Highly efficient mineralization of refractory organic pollutants is an admittedly difficult problem for most photocatalytic processes. Herein, a hierarchical type-II heterojunction Bi₂MoO₆/Bi/BiOBr-x (BMO/Bi/BOB-x) was successfully fabricated via a one-pot solvothermal method. The optimal BMO/Bi/BOB-2 exhibited an ∼80% mineralization ratio of ciprofloxacin under simulated solar irradiation, outperforming most reported photocatalysts. ˙OH was demonstrated to be the dominant reactive species. The ˙OH production capacity of BMO/Bi/BOB-2 increased by 76.2% compared with that of BMO/BOB, highlighting the key role of Bi nanoparticles (Bi NPs).

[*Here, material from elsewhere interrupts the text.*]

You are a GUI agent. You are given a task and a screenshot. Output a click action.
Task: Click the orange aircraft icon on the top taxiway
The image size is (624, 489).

Bi NPs not only induced a strong localized surface plasmon resonance effect to enhance the utilization of visible light, but also acted as an electron mediator to accelerate the separation of e⁻/h⁺ pairs. Due to the specific redox potential, the separated h⁺ and e⁻ could activate H₂O and O₂ to produce ˙OH synchronously. Overall, this work provided a valuable strategy to design a plasmonic Bi NP-enhanced type-II heterojunction for the efficient treatment of refractory organic wastewater.